Tom: It was good but we wrote the entire thing about flight and planes and at the time there was an aeronautical catastrophe.
Dale: There had been a string of planes crashing and going missing at that time and the day we put that out the Malaysian plane went missing. The press people said we should wait a couple of weeks because it would be touchy but I said ‘Come on, we’re not that bit a deal! No ones gunna notice!’
Paula: So you guys are signed to a major, what’s on the horizon now?
Dale: So they will release Turbulence in the states and we have written a majority of the next album already so we will continue working on that in America. We’ll be working with a new team and figuring out a way to get our music on to the planet!
Tom: In short, we have a lot of hard work to do in a different country, which we’re all looking forward to.
Dale: In a way we’re stating from scratch because we haven’t really done anything over there yet. It is exciting. We’ve been to New York a couple of times and its such a great country. We need a major label just to make a mark on such a massive country. More man power.
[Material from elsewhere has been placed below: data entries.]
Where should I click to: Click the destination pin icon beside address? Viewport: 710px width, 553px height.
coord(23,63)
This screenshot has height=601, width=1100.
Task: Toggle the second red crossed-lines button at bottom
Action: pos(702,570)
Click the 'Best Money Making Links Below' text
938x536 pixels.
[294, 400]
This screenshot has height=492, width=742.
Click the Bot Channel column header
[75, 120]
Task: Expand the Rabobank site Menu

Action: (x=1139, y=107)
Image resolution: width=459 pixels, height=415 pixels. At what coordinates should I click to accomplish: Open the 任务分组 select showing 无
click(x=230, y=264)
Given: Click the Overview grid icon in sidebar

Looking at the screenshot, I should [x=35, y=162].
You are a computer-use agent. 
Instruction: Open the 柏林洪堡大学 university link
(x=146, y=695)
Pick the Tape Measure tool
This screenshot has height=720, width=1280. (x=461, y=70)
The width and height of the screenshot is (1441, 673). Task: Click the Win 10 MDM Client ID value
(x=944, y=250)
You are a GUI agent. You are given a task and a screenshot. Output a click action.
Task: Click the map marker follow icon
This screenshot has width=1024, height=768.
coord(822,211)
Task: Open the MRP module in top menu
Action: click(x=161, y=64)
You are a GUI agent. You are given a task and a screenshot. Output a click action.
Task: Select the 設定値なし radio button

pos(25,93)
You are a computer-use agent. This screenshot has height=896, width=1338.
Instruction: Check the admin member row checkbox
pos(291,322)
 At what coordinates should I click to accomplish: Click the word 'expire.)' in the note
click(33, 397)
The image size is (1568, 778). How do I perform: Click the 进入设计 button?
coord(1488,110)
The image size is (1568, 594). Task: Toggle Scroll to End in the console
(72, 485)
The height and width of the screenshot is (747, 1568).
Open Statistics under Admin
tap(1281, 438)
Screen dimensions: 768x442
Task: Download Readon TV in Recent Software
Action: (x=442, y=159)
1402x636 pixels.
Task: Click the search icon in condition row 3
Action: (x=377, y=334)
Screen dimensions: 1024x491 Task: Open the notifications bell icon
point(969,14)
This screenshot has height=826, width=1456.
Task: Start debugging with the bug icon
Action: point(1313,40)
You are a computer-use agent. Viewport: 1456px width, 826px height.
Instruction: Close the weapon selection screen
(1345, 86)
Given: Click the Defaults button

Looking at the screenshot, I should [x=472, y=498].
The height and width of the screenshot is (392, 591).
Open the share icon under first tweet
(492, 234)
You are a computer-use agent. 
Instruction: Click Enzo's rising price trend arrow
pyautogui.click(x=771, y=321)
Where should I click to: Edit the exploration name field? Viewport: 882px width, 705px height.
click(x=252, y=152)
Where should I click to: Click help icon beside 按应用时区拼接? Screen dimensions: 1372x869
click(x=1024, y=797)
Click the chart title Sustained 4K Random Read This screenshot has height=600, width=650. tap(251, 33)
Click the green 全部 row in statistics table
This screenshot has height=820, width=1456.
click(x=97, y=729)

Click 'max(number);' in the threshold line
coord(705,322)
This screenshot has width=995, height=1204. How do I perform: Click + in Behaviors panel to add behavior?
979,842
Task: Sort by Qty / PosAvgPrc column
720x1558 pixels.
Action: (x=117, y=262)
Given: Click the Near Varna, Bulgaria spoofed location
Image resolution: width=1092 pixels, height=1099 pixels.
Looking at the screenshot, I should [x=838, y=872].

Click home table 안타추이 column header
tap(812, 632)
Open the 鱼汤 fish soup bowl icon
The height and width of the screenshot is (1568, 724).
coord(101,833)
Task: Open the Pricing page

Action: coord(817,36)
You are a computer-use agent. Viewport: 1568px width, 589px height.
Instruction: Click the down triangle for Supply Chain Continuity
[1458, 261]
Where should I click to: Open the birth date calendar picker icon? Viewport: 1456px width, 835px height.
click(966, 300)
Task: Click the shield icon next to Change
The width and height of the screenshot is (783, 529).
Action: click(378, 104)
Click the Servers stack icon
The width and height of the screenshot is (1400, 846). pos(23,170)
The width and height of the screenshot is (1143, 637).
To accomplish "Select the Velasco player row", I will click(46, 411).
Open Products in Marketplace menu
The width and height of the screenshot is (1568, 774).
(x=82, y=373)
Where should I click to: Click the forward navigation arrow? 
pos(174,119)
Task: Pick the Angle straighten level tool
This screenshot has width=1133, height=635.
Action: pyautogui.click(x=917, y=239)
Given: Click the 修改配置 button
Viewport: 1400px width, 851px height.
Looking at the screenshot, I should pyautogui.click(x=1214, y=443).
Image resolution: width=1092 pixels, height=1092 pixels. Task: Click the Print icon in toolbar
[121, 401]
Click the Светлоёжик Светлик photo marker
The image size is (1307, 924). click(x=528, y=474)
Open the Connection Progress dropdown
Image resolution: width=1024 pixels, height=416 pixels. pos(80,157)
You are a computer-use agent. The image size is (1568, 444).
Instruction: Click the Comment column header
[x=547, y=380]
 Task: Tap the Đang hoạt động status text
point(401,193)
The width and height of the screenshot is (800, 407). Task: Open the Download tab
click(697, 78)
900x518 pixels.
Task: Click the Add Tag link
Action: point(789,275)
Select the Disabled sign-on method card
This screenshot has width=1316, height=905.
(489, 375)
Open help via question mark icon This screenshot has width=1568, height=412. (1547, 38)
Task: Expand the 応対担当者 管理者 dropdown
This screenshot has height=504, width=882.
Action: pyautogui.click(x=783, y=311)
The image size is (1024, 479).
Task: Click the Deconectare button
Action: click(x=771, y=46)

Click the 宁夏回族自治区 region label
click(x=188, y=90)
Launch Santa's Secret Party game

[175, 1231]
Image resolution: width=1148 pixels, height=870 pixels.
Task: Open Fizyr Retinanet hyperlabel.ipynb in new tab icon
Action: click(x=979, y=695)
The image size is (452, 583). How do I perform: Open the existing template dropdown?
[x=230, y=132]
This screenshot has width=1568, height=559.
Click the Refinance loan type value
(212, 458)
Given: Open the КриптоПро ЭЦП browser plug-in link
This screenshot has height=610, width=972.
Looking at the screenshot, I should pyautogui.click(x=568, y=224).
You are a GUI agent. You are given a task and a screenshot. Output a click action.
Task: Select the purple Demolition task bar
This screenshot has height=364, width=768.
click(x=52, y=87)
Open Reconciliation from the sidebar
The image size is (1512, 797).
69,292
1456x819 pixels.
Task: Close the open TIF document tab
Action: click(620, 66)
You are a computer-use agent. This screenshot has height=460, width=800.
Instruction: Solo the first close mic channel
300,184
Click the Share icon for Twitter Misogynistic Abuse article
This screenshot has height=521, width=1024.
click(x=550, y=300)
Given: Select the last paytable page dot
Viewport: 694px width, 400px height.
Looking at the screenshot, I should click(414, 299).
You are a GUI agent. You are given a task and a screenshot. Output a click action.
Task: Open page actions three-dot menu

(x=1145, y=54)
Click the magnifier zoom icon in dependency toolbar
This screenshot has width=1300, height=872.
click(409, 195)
Paula: It’s such a shame because it feels like we’re losing our young bands to America now. Slaves haven’t played here in ages.
Tom: But look at Band of Skulls, they struggled here for so long, went to the states and smashed the living daylights out of it. All the interest that they had there, they were on ‘Twilight’ and did David Letterman’s Late Show, meant that when they came back, suddenly as a country we were interested.